Copy the rows exactly as they appear, from the start of the rows through the line holding "Looking at the screenshot, I should [x=173, y=16].", inclusive.

------------------------

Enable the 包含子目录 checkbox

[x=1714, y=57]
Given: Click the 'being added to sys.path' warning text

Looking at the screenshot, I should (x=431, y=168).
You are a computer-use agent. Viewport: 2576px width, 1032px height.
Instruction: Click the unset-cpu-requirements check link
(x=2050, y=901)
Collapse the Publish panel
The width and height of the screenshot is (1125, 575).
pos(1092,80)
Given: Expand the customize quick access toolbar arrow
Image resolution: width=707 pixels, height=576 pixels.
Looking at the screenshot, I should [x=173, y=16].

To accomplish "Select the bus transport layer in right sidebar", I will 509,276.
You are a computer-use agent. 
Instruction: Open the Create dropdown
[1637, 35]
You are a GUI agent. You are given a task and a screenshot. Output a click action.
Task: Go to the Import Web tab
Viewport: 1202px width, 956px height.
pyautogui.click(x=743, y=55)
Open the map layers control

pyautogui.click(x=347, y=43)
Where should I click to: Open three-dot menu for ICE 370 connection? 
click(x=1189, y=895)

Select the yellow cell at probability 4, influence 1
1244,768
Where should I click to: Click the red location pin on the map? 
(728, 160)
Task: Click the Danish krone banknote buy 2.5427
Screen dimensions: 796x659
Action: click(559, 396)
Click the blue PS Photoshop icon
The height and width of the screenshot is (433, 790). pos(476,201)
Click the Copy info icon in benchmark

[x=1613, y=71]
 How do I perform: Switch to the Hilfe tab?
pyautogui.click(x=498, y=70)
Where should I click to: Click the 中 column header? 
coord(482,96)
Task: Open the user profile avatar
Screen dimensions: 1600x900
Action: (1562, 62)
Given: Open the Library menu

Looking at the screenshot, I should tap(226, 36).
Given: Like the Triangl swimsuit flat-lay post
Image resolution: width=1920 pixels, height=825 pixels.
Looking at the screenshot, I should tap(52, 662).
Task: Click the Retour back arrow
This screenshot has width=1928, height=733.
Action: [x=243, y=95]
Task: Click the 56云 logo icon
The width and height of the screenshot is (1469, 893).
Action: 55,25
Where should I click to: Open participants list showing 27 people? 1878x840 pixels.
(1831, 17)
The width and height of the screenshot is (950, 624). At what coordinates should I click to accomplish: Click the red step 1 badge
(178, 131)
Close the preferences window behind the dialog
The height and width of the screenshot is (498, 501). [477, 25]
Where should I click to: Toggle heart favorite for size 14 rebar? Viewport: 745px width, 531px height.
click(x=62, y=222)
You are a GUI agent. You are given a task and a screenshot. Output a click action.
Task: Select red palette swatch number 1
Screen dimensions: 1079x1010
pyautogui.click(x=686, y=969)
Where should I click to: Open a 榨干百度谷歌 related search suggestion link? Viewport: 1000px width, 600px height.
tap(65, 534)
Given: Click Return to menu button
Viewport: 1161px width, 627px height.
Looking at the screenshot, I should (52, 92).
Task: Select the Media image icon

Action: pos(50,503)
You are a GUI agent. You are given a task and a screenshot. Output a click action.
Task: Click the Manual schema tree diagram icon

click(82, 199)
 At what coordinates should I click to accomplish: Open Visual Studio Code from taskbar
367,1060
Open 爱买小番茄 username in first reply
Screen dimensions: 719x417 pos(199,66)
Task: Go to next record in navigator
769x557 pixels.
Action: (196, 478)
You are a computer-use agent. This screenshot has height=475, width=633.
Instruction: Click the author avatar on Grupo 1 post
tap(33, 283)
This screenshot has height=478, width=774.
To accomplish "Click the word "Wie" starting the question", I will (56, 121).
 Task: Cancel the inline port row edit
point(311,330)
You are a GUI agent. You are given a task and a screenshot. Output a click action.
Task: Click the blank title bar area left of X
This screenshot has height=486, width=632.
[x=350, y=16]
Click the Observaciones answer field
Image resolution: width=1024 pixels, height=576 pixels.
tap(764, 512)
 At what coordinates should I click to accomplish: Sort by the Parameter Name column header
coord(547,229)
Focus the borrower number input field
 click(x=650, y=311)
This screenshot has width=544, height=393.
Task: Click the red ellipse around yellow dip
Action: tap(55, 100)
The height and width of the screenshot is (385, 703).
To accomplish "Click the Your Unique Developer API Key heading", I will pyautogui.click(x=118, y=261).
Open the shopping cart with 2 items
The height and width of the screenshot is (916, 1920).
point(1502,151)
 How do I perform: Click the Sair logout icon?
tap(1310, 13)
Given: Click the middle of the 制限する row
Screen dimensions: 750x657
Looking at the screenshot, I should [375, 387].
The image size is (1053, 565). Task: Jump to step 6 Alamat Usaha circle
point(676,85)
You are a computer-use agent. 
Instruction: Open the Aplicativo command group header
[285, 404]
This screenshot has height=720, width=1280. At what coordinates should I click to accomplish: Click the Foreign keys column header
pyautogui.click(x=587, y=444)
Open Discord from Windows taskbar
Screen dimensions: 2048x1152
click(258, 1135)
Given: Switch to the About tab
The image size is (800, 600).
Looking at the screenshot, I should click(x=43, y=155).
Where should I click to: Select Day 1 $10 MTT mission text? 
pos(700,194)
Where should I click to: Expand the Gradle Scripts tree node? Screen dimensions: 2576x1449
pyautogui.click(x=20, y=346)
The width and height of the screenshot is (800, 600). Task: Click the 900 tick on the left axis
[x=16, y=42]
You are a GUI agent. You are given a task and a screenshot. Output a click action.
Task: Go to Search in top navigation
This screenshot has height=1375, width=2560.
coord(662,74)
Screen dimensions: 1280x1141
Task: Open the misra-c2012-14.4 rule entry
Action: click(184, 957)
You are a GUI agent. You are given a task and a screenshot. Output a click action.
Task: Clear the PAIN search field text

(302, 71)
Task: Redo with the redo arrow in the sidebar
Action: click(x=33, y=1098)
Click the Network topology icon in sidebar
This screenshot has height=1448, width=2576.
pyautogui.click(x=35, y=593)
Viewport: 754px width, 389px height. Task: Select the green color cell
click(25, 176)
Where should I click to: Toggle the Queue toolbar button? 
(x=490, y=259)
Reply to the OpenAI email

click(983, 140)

------------------------

* [COMPLETE RESPONSE]:
Enable the 包含子目录 checkbox

[x=1714, y=57]
Given: Click the 'being added to sys.path' warning text

Looking at the screenshot, I should (x=431, y=168).
You are a computer-use agent. Viewport: 2576px width, 1032px height.
Instruction: Click the unset-cpu-requirements check link
(x=2050, y=901)
Collapse the Publish panel
The width and height of the screenshot is (1125, 575).
pos(1092,80)
Given: Expand the customize quick access toolbar arrow
Image resolution: width=707 pixels, height=576 pixels.
Looking at the screenshot, I should [x=173, y=16].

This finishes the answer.